**Passage**
#####

Last update: July 2021
The tinker temptation is often undeniable for traders. It’s an itch to squeeze just a wee bit more alpha out of your strategy that just never goes away. No matter your trading approach the question of, “how can I make it better?” is always circling that big old brain of yours.
The ultimate objective is to craft a set of rules, a master plan, which effectively maximizes gains while minimizing losses in both turbulent and calm seas. Even those who have long since optimized their strategy still feel the tinkering itch beckoning.
Side Note: Alternate titles for today’s article are “Behold, Covered Call Perfection” and “The Quest for Covered Call Perfection.” I just couldn’t pass up the picture of the cute little mouse seconds away from getting whacked. Don’t worry though. All mice go to heaven.
Covered calls have commanded my attention off and on over the past few months (see here, here, here, and here) and I’ve discovered a few tricks to improve the returns delivered by the income generator.
And what better way to test my comprehension, not to mention signal to Karma that I’m a good little soul willing to share my findings with the masses than to divulge the details in all their glory to you?
Remember, the covered call (aka buy-write, covered write, synthetic short put) consists of buying 100 shares of stock and selling a call option to score both income and downside protection. If you own an ETF like the SPY and are selling monthly covered calls then the only question you really obsess over is strike price selection. Selling lower strike calls affords more income, more protection, but less potential profit (you quickly cut off your upside in the stock). Selling higher strike calls, say, 2% OTM, affords less income, less protection, but more potential profit since you can participate in more upside in the stock before having to part with your shares.
Most traders selling calls on a monthly basis will choose which approach appeals to them at the outset and then continue to sell the same strike price month after month. It’s systematic, consistent, and delivers the goodies as promised.
For example, in my intro trade lab we purchased the Nasdaq-100 ETF (QQQ) last April and have been selling slightly OTM calls every month. And, as promised, the covered call has indeed delivered superior risk-adjusted returns. We’re up 3.8% while those who have simply bought and held QQQ are down 3.5%.
That right there is what the highfalutin traders like to call 730 basis points of outperformance. Alpha achieved!
But what if adopting a more adaptive approach could yield better results? What if instead of selling the same strike every month, we modified the threshold depending on our directional bias? When more bullish we could sell 2% OTM calls, when neutral to bearish sell ATM calls.
The data for buying the S&P 500 and selling monthly ATM calls versus selling 2% OTM calls is already available. I referenced the CBOE S&P 500 BuyWrite Index (BXM) in my initial newsletter heralding the merits of the covered call (see here). Remember, BXM sells the first call with a strike above the current SPX price level. It’s basically the ATM option. Here is the performance of BXM (gray) over the past five years versus straight buying SPX (yellow):
Due to the multi-year bull market carrying stocks to the moon BXM has underperformed buy and hold by a wide margin. Such is the fate awaiting all covered call sellers during a running of the bulls.

#####

**Data block**

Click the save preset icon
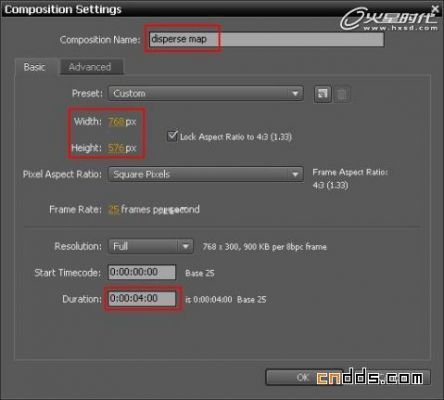Screen dimensions: 444x400 323,94
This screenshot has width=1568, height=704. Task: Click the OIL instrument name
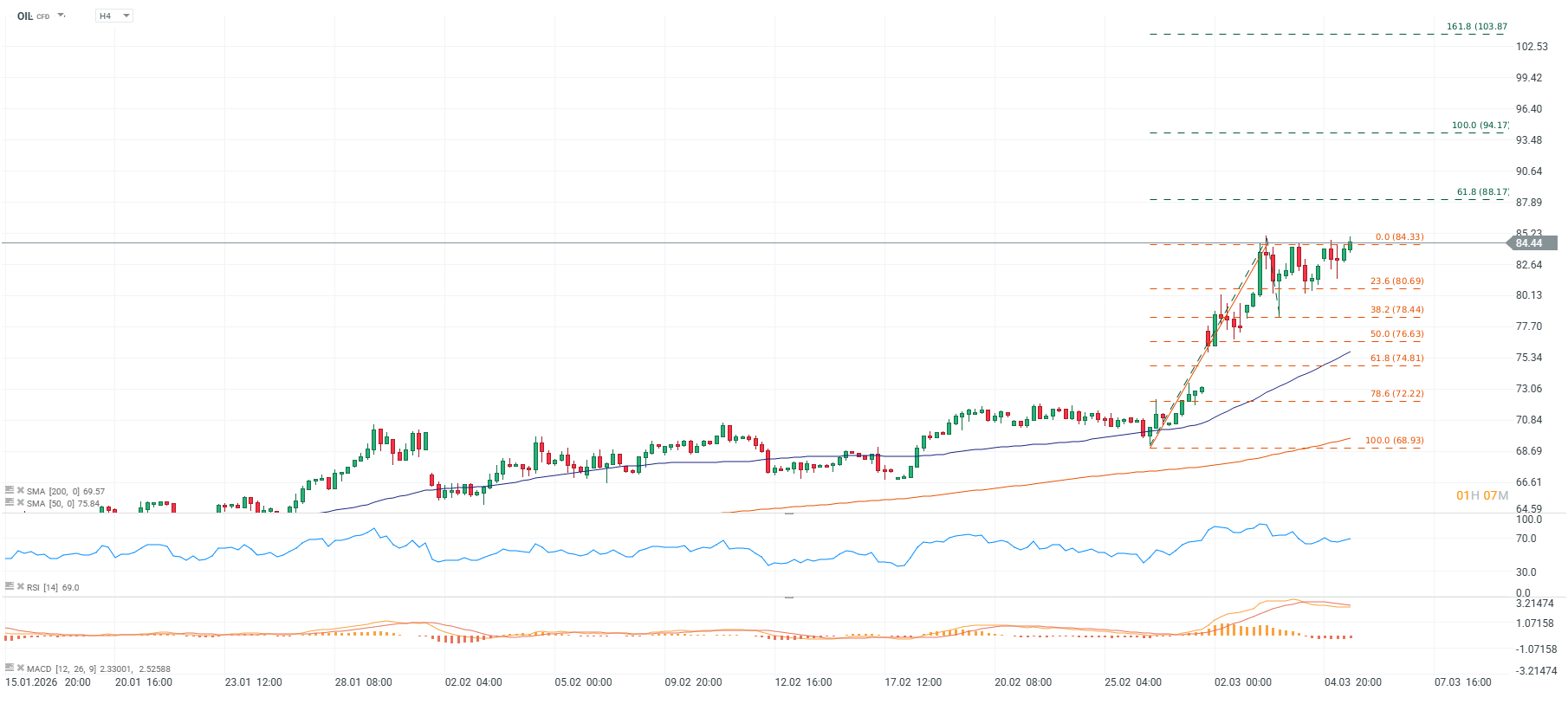[x=24, y=16]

#####

**What you are asked to do**
Resume the covered call article above, picking up right after its final sentence.

**Expected output**
Or is it?
What if we had sold OTM calls instead? For that, I introduce you to the CBOE S&P 500 2% OTM BuyWrite Index (BXY). As the name suggests it systematically sells calls 2% OTM monthly. And, as mentioned previously, writing OTM covered calls provides less income and protection, but more participation in the upside during bull markets. So, for example, with SPY perched at $191, we would sell the 194 strike call (191 x 1.02). That allows us to score $3 on the stock before the upside is capped. Here’s the performance of BXY (gray) versus long SPX (yellow):
BXY did a much better job keeping pace. And since the SPX tends to climb over time a side-by-side comparison of BXY vs. BXM reveals the superiority of selling 2% OTM calls.
Some may say the takeaway then is for traders to always take the BXY route. But see, I want a better mousetrap. And selling ATM calls is superior in neutral to bearish markets. That’s when BXM shines.
So here’s the idea. Adopt an adaptive approach in your covered call selling routine by shorting OTM options when bullish but ATM when neutral to bearish. You don’t have to stick with 2% OTM though. You might consider a 30 delta or some other metric in trying to select the optimal strike when venturing OTM.
The trick is knowing when to switch. Might there be an easy line in the sand we can use to dictate whether we’re in bull or bear mode?
Of course.
How about a moving average? We’ll want to use a longer-term measurement to minimize whipsaw and jive with the long-term time frame that’s consistent with selling covered calls month after month. The 200-day moving average comes to mind. When the SPY is perched above that we’re probably in a long-term uptrend suggesting selling an OTM call is the better route. When SPY falls below the 200-day moving average we could shift tactics and sell the ATM call.
Assuming we don’t get whipsawed too much the BXM/BXY combo should deliver better risk-adjusted returns than one or the other in isolation. Indeed the wisdom of the strategy is borne out by the efficacy of the 200-day moving average as our indicator over the past decade.
In the first graphic, we have the four episodes experienced over the 2009-2015 bull market where the SPY slipped below the 200-day moving average (red boxes). In these instances, we would have shifted to selling ATM-covered calls. Once the SPY remounted the 200 MA we would have reverted back to selling OTM. The lion’s share of the time we would have been following the BXY path with OTM options thereby participating in the bulk of the bull market.
But what about bear markets? Might there be too much whipsaw to justify switching tactics from short OTM to short ATM calls?
Nope. At least not during the past two bear markets.
Matter of fact it was smooth sailing during the 2008 meltdown as well as the 2001-2003 bear (shown below). The SPY remained below the 200-day moving average the entire time giving you a clear signal to continue selling ATM calls thereby scoring extra income.
With the SPY now soundly below its 200-day moving averages proponents of this tactical approach would look to sell ATM calls for the time being.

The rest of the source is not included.